To-do list:
(a) In the churn analysis text, what is the example definition of logo churn?
(b) Write the next part of the text on churn analysis, picking up after its last sentence.

Document text:
——

What is churn analysis?
Churn analysis is the process of identifying which customers are leaving, why they are leaving, and spotting patterns that can help prevent future churn.
In B2B SaaS, you can perform two types of churn analysis:
User churn analysis: This examines individual users who stop using the product. It’s important to note that there can be multiple individual accounts within a single customer account. Even if the company continues as a paying customer, you can have individual users churning due to product complexity, lack of value realization, etc.
Customer churn analysis (aka Logo churn): This tracks customer accounts instead of individual users. In B2B SaaS, each customer account often represents an entire business with multiple users and significant revenue. So, losing a single company can majorly impact your revenue stream and, ultimately, business growth.
How to do churn analysis
Now that you understand what churn is, let's see how you can do churn analysis effectively:
Step 1: Establish a clear definition of churn
Before you start analyzing churn data, it's important to clearly understand what kind of churn you're focusing on. A shared, clear definition of churn ensures that every department is aligned in its efforts, which further prevents any confusion and miscommunication down the road.
Start by gathering key people from teams like finance, customer success, revenue operations, and product and discuss this.
Once that's clear, determine what’s your criteria for marking a customer or user as churned. For example, you might define logo churn as: "A customer who hasn’t renewed their subscription within 30 days after it ended." This could be 60 days or 90 days, depending on your definition of churn.

——

Provided material:
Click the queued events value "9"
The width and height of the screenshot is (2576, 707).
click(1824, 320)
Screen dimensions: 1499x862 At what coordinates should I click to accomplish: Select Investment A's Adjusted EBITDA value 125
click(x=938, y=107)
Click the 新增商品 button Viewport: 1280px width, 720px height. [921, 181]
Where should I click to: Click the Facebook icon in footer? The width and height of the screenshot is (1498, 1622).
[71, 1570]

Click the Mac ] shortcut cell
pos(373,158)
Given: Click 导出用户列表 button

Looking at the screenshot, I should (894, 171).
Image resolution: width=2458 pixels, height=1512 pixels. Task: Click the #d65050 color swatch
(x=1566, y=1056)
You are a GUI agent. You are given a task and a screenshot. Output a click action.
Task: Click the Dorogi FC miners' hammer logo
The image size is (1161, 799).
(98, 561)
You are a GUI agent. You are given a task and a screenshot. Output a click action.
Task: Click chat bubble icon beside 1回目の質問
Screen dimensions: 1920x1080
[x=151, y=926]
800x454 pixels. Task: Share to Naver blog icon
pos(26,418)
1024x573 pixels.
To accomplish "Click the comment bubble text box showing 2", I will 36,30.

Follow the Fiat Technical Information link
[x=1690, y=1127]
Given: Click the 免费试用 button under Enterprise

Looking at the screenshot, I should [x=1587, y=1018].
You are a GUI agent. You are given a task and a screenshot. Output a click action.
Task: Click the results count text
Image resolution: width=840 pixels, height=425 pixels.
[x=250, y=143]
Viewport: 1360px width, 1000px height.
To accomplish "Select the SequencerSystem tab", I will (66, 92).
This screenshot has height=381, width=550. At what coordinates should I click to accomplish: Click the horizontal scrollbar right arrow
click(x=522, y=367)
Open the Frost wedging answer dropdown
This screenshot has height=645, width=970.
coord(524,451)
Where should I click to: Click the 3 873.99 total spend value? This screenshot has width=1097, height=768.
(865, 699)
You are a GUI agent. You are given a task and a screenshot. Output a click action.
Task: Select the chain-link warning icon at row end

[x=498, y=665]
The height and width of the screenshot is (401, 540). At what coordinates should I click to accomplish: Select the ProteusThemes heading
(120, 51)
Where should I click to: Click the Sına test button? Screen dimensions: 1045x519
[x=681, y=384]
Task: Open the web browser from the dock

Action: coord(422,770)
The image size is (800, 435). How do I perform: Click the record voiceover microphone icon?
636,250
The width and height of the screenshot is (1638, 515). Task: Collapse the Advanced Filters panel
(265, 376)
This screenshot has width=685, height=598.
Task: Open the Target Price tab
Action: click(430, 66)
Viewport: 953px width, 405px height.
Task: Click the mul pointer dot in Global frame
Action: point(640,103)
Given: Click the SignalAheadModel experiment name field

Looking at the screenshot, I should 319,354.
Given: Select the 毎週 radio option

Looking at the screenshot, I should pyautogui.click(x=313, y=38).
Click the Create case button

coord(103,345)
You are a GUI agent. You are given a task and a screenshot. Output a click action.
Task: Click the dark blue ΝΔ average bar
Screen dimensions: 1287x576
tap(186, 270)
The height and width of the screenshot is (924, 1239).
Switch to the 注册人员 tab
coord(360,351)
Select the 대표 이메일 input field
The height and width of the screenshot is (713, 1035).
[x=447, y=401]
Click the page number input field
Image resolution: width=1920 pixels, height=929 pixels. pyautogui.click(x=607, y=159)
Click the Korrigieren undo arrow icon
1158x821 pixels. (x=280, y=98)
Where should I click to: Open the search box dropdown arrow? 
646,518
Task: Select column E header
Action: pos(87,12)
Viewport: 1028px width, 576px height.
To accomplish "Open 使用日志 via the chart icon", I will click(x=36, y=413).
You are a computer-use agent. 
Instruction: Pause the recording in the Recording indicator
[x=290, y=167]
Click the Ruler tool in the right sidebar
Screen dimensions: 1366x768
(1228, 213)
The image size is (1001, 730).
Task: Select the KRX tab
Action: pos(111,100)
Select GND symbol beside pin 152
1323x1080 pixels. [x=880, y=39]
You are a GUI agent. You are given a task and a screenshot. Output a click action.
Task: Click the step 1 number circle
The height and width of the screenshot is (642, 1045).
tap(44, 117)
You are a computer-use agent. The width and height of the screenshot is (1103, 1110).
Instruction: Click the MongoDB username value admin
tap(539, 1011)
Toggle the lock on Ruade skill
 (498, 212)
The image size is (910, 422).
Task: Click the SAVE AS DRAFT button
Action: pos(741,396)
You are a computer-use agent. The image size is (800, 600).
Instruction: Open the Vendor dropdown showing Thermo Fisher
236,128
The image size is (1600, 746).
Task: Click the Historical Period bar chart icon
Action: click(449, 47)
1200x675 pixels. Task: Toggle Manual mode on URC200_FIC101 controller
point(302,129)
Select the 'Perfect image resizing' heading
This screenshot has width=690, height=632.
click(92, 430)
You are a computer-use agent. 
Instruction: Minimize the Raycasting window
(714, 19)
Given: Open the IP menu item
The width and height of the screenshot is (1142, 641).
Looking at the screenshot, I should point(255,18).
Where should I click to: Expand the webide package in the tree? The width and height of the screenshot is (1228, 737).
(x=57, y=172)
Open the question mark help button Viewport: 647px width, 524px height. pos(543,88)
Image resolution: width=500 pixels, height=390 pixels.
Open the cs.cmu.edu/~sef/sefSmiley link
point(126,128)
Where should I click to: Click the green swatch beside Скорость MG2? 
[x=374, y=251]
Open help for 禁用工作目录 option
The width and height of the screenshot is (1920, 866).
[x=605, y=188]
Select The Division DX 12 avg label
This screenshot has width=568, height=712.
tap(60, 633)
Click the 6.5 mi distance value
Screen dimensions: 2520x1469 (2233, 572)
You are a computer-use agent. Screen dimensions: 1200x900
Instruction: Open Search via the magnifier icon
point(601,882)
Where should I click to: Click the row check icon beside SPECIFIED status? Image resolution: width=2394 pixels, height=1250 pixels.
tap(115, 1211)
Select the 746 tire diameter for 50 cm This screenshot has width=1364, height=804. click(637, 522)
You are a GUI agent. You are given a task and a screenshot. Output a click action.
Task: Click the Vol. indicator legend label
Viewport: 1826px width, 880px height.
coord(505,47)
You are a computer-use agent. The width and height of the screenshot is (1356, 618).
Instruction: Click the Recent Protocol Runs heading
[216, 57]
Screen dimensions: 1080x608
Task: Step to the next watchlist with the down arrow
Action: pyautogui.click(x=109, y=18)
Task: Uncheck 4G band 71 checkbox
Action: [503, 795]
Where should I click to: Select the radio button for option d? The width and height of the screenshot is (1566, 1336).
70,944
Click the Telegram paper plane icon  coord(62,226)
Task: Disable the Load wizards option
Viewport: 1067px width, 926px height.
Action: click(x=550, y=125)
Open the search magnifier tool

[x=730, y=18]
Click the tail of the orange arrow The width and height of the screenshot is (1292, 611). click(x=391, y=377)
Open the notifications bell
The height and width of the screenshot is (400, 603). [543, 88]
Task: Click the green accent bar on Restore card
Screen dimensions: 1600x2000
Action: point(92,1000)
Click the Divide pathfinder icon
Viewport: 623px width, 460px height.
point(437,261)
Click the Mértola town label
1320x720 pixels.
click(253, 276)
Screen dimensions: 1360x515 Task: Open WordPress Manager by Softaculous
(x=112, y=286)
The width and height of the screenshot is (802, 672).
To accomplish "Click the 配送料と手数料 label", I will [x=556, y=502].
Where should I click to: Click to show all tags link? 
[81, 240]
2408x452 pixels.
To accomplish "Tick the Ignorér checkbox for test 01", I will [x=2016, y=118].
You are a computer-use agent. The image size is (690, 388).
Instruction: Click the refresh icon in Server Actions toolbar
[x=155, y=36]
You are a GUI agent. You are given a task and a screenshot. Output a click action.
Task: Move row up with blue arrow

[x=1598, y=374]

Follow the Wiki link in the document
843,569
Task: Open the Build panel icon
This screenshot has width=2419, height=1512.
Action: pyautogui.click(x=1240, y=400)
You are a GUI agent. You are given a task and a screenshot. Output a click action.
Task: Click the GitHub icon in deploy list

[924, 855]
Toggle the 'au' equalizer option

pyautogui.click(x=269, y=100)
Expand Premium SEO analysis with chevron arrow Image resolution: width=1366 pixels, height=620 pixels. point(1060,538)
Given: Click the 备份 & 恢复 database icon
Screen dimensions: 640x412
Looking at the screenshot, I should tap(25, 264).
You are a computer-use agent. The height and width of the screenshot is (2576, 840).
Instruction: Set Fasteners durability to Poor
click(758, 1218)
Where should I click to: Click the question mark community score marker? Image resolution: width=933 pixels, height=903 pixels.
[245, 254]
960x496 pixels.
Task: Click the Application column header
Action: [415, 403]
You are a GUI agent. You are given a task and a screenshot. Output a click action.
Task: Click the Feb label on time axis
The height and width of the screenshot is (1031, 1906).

——

Responses:
(a) A customer who hasn't renewed their subscription within 30 days after it ended.

(b)
Step 2: Bring all customer data into one place
Once you've clearly defined churn, the next step is to centralize all your customer data so you can actually analyze it. In most companies, valuable customer information is scattered across different systems—your CRM, billing platform, helpdesk, and product analytics tools.
For larger teams with technical resources, this typically means using a data warehouse and an Extract, Transform, Load (ETL) tool to automate and consolidate data. But if you're an SMB or early-stage company, you can use tools like Google Sheets or Airtable for this.
With your data now unified, analysts can build dashboards or tables that show key customer metrics like churn status, plan type, product usage, and support history.
Also, make this data easily accessible to relevant teams like customer success, product, and revenue operations through business intelligence tools. Doing so makes customer health visible and actionable across all departments so they can spot warning signs and intervene before it's too late.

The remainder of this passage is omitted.